In June 2000, Chief Ramsey authorized creation of the Gay and Lesbian Liaison Unit, or GLLU. Under the gregarious and indefatigable Sergeant Brett Parson, the GLLU has dramatically improved community-police relations. I should stress that, unlike similar units elsewhere, the GLLU is not just a public relations office. They have full enforcement powers. The GLLU has led the way in demonstrating that gay citizens and police officers can be cooperative partners rather than mistrustful adversaries.

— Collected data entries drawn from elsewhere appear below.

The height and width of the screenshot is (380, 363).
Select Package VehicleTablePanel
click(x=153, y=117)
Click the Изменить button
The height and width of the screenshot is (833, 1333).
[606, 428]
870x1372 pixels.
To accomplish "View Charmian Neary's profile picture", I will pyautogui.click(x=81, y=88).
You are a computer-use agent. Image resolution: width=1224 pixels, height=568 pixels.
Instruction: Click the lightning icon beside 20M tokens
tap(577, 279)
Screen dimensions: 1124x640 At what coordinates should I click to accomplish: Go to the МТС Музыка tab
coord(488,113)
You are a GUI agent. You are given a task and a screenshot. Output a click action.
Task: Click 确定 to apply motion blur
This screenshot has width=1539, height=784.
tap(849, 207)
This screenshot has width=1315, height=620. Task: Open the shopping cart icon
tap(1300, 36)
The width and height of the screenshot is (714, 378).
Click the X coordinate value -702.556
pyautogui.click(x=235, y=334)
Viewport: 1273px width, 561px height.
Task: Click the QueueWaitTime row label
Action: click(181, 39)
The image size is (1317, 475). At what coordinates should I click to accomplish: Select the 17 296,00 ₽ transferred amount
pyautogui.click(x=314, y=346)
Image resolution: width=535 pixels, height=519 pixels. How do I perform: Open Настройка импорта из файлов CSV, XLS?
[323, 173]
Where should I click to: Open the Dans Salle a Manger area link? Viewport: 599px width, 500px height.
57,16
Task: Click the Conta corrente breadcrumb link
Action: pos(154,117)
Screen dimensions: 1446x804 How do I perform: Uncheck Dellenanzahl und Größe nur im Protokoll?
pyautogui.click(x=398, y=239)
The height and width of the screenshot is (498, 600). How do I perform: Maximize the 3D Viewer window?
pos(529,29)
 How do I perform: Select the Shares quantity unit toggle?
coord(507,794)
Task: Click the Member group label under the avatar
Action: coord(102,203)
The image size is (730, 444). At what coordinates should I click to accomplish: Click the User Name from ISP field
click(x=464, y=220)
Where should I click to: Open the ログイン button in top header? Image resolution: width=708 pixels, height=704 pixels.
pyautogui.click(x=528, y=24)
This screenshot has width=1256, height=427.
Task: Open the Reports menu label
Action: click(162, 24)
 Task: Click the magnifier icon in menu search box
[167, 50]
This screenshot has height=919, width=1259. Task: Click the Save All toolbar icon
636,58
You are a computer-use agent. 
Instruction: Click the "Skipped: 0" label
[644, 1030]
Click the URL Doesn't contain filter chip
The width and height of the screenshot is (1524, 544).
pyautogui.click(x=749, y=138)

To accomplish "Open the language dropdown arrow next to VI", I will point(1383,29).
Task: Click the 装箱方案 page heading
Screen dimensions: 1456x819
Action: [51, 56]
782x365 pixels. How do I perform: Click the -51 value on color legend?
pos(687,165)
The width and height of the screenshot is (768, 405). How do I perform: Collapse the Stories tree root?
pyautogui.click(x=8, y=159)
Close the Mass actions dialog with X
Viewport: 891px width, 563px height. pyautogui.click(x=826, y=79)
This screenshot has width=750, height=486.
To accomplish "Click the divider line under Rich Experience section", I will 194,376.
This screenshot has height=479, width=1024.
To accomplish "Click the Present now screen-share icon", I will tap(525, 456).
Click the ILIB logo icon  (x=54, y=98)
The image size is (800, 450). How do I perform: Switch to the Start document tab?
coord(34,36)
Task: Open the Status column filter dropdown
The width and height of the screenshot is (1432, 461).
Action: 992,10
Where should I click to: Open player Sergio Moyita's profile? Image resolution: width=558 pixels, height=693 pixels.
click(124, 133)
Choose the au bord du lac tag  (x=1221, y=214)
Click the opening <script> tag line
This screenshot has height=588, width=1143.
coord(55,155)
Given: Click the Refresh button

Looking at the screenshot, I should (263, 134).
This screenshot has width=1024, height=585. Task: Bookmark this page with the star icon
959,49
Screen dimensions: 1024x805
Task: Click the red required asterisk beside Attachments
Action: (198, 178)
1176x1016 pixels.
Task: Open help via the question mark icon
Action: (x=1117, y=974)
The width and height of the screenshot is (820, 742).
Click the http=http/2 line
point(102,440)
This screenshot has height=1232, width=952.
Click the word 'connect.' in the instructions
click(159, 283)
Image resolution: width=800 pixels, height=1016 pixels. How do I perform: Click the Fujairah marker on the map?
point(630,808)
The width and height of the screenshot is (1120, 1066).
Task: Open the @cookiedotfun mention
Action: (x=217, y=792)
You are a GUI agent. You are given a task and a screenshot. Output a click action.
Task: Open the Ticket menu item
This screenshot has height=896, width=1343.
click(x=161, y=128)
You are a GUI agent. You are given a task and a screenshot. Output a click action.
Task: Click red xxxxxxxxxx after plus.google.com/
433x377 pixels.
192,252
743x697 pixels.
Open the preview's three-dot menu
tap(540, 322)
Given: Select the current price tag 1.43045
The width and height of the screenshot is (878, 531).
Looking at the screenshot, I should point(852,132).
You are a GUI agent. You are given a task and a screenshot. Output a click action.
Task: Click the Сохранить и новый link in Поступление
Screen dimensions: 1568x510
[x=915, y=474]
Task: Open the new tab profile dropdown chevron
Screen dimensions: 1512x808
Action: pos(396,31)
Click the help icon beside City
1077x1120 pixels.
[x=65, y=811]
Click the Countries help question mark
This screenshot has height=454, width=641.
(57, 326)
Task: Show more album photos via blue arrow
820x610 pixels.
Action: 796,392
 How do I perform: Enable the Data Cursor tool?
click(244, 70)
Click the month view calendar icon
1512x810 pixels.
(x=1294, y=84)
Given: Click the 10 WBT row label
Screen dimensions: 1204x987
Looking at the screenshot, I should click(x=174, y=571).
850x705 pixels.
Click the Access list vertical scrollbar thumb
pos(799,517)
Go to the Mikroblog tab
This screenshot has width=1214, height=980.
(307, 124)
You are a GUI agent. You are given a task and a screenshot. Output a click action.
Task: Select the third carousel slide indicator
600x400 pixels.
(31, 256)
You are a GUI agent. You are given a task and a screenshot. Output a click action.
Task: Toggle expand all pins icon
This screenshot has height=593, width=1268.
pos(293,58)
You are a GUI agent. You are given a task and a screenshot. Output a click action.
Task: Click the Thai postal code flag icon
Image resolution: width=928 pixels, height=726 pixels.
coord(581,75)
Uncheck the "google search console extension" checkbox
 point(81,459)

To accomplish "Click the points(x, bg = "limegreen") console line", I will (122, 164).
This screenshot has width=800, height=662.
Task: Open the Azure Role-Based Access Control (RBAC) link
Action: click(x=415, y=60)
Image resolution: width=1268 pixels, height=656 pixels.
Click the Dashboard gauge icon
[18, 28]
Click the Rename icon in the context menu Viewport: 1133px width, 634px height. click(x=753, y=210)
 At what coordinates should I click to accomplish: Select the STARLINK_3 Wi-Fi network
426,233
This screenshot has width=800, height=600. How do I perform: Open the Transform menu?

Last April, GLAA gave its Distinguished Service Award to GLLU. Last Wednesday, November 12, the local group Transgender Health Empowerment, at its first annual awards banquet, gave its 2003 Community Service Award to GLLU. Brett Parson was joined by GLLU members Sterling Spangler and Tomi Finkle, a transgender retired police sergeant who is GLLU's Community Outreach Specialist for Training and Education. In accepting the award on behalf of GLLU, Brett stated:

"It's about time we got dressed up and gathered for a celebration. I'm tired of going to vigils, memorials and funerals for members of the transgender community. I'm tired of getting paged in the middle of the night, only to be notified of another violent attack against a member of this community." This testimonial by an openly gay police officer cannot, of course, bring anyone back to life; but it shows that someone within the force, with the backing of the management, is committed to obtaining justice for our murdered sisters.

Sergeant Parson pledged GLLU's continued efforts to educate fellow police officers about the transgender community. He announced that GLLU will soon begin an in-service training series to teach GLLU staff and other police officers about the diversity within the transgender community.

Of course there are still problems, and justice must be sought in a variety of ways including through the courts (as our friends in ACLU are doing) and legislature. Over the years, GLAA has led efforts to change the laws to rein in police overstepping: For example, we drafted DC Council legislation — which is now law — to stop police from being able to arrest people for drinking beer or wine on their own front porches. We led the effort to repeal the District's sodomy law. And we worked with the ACLU, NAACP, and others to craft legislation to re-establish and strengthen the Office of Citizen Complaint Review (CCRB), which investigates cases where police brutality is alleged. Just this morning, the CCRB issued a report and recommendations on disorderly conduct arrests made by MPD officers.

In summary, members of DC's gay community have worked for more than four decades to change our police department's approach to us from one of harassment and persecution to one of respect and service. With all the problems that remain — and it is not easy to eliminate the homophobia within the macho culture of a police force — it is important to recognize how far we have come. In this regard, I want to caution against making generalizations about police departments. MPD is a far cry from NYPD or LAPD. Painting all police forces with the same broad brush is false and counterproductive. DC is not New York or Los Angeles. The cause of justice is not well served by treating all police monolithically when that is precisely how we do not want police and others treating us. As Frank Kameny first demonstrated so long ago, there is no substitute for confronting and engaging these public servants directly and constructively, with clear goals in mind.

Our significant success over many decades may be instructive as an example of an approach to advocacy and activism that works. Now, here in DC, we have allies working from within the police force to hasten the day when not just the Gay and Lesbian Liaison Unit and the top officials of the department, but everyone on the force will say, in the words of Brett Parson, "We are in the community for you."